The 12-year-old program, set to expire at the end of March without congressional action, will be funded by a 62-cent federal tax on each pack of cigarettes.
The Democrat-controlled Congress twice in 2007 passed measures to expand SCHIP by $35 billion over five years, to $60 billion.
Mr. Bush vetoed both bills. Citing his objections, he said the bills were too costly, would cover some adults and children in middle-class families, and would increase the federal cigarette tax.
The most significant changes from 2007 versions will allow states to end the five-year waiting period for low-income, uninsured children who are legal residents, and loosens identity checks for enrollment -- provisions opposed by many Republicans.
"Given the growing prevalence of identity theft, having welfare officials require less identification than what a checkout clerk at a grocery store normally demands seems likely to encourage fraud and throw the program into disrepute," Rep. Joe L. Barton, Texas Republican, said in a letter this week to Rep. Louise M. Slaughter, New York Democrat and House Rules Committee chairman.

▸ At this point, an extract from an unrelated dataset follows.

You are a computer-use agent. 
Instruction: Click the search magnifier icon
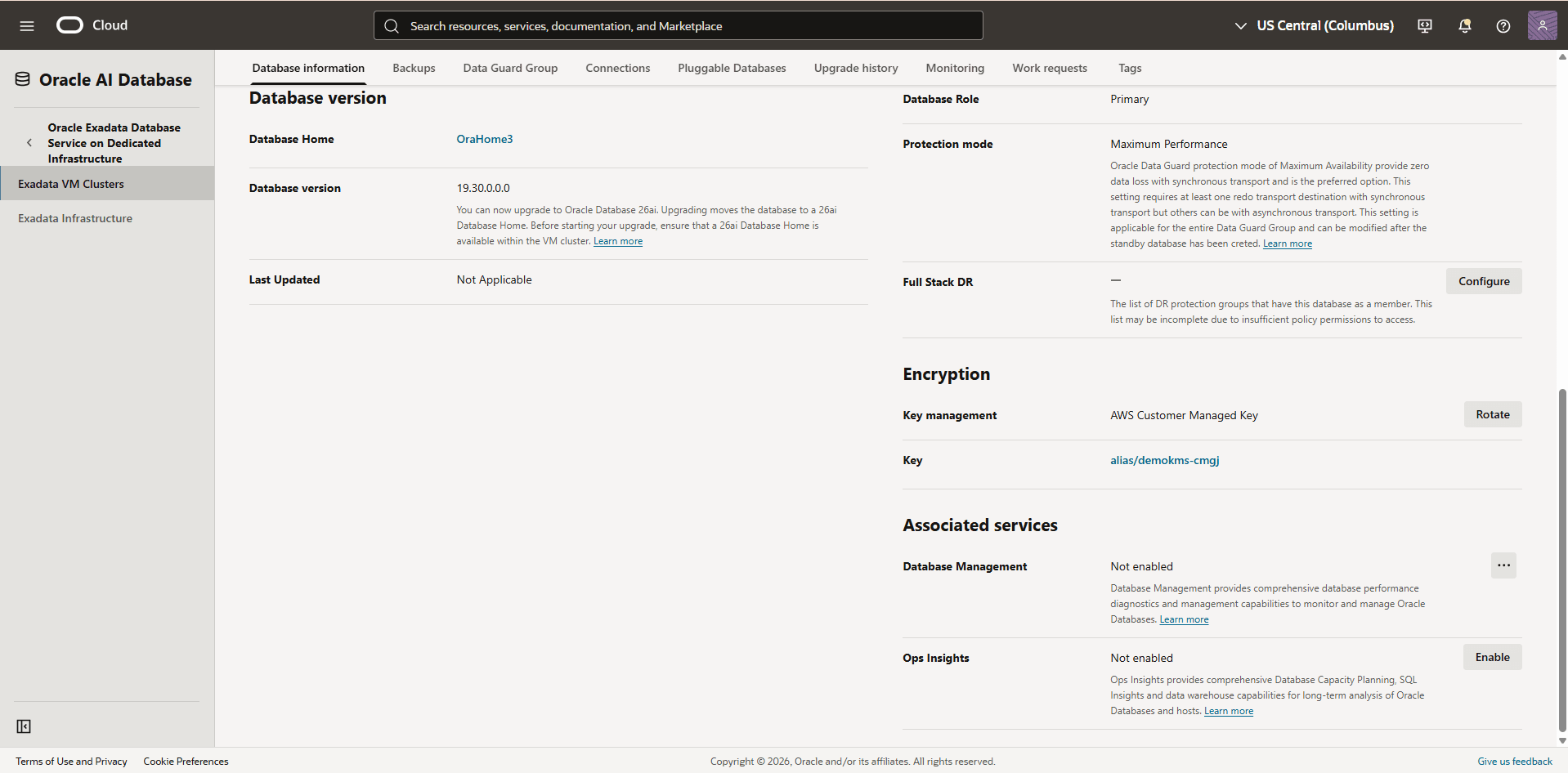(392, 25)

House Minority Whip Eric Cantor, Virginia Republican, said his party was "extremely concerned" that the measure will expand coverage to some adults at the expense of children.
Congress' decision to expand SCHIP also was applauded by many health care, social welfare and union groups.

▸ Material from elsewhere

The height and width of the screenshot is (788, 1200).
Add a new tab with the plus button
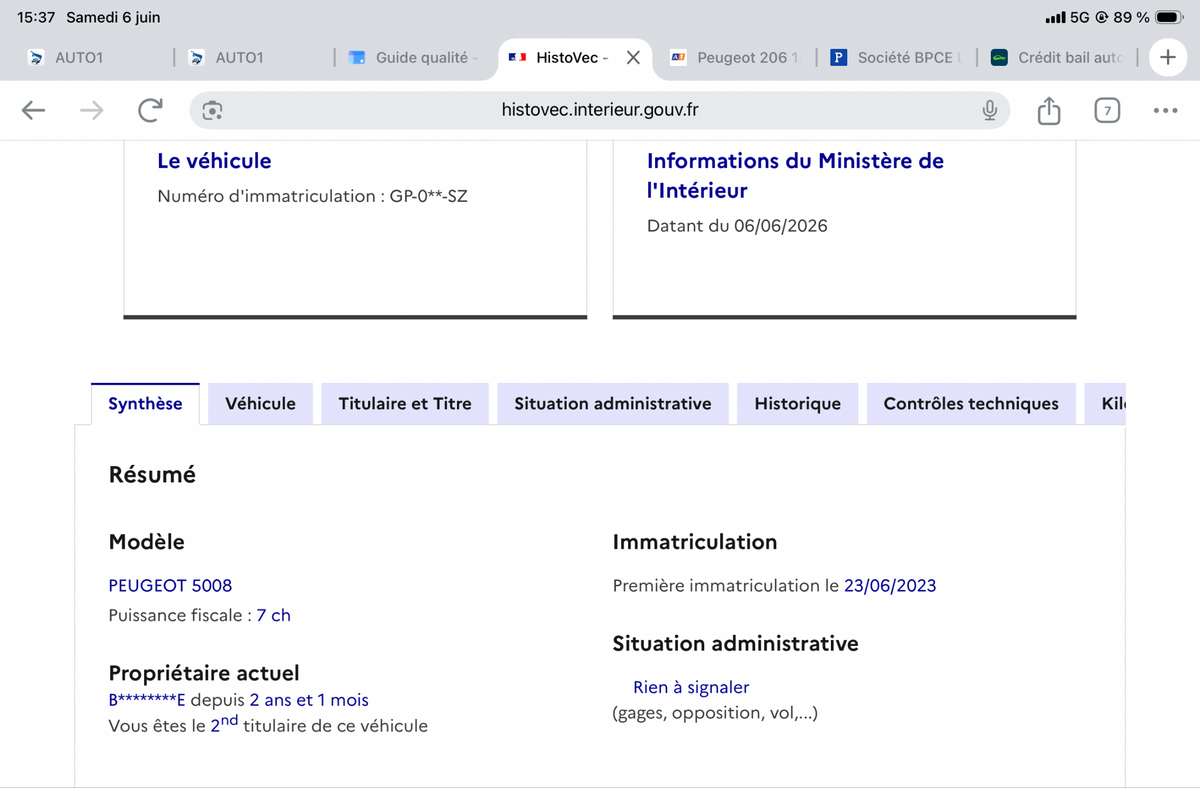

"This vote underscores the importance of having the grass-roots voice heard in the halls of Congress, said Gabe Gonzalez, director of the Campaign for Community Values, an advocacy group for low-income Americans. "This didn't just happen. It was a monumental effort by thousands of community leaders making calls, writing letters and e-mails, and dropping in on their representatives."
Wednesday's White House signing gave Mr. Obama a welcome respite from a difficult week in which two of his appointees embarrassingly withdrew from consideration because of tax problems. On Tuesday, former Sen. Tom Daschle dropped out as health and human services secretary nominee, and Nancy Killefer removed herself from the nomination to be chief performance officer.